- [SET OF TASKS]
**1.** In the forum post on bandwidth below, what is the poster's weekly limit on non-LAN transfer?
**2.** Based on the forum post on bandwidth, say whether each statement agrees with it, and quote the words that decide each: (a) The poster often downloads large files. (b) The poster went over the week's limit by almost 2 GB. (c) The superkaramba theme shows the total downloaded and uploaded since the computer was last started.
Begin DOCUMENT EXCERPT
# Where's my bandwidth going?

## alienjon

I live on a college campus and as such, my bandwidth is limited to 7gb of non-lan transferrance per week. This is almost never a problem of mine, as I rarely download anything larger than updates or small programs. This last weekend, however, a friend of mine came up and we downloaded some game demos (I would bet that they didn't get close to the 8gb that was claimed by my University that I used over the weekend, but whatever, I'm just ignorning that for right now)

My question arose when I found out that I had gone over the weeks limit (by almost 2 gb, actually!) I am now limited to a VERY slow network speed and I was curious to see where my bandwidth actually went. I currently have a superkaramba theme that not only monitors my current upload/download rate, but also the total amount downloaded/uploaded since I last started my computer. Without my running anything overtly I am using anywhere between .5 and 1.0 kb/s download and 0 - 0.3 kb/s upload. This certainly isn't too much, but for the couple of hours that it has been up and running, this has totaled almost 170mb total transferrance. My question is this: How can I find out what is using my bandwidth? From the numbers I've seen so far, I doubt that whatever is currently running and download/uploading stuff is responsible for the ~9gb that I downloaded last week, but I would at least like to keep track of whats going on.
End DOCUMENT EXCERPT
Begin EXTRACTED RECORDS
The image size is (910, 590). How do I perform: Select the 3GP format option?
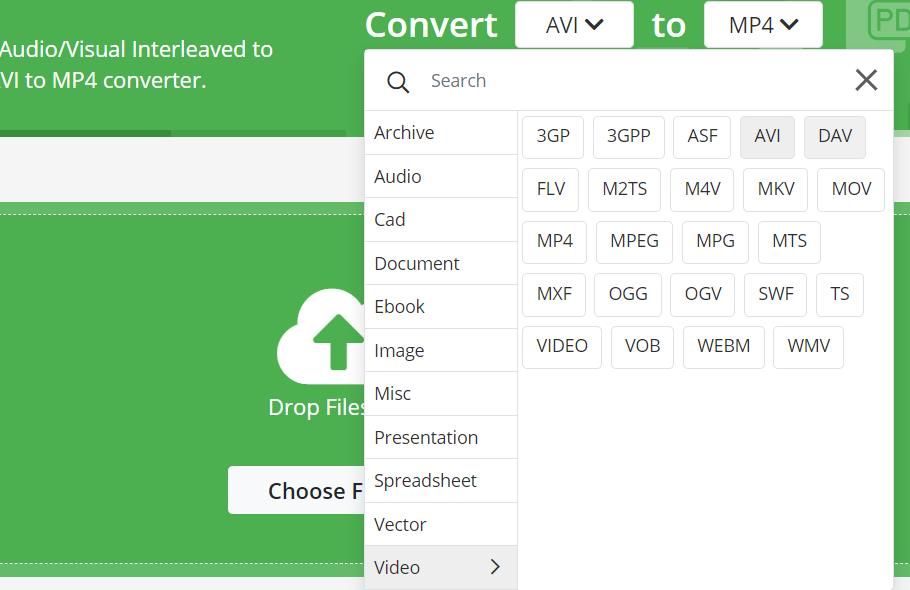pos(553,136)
End EXTRACTED RECORDS
Begin EXTRACTED RECORDS
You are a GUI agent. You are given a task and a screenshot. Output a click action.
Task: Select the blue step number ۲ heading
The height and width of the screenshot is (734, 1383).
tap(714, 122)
End EXTRACTED RECORDS
- [THE SOLUTIONS]
**1.** 7 GB per week.

**2.**
(a) No: "I rarely download anything larger than updates or small programs."
(b) Yes: "I had gone over the weeks limit (by almost 2 gb, actually!)"
(c) Yes: "the total amount downloaded/uploaded since I last started my computer"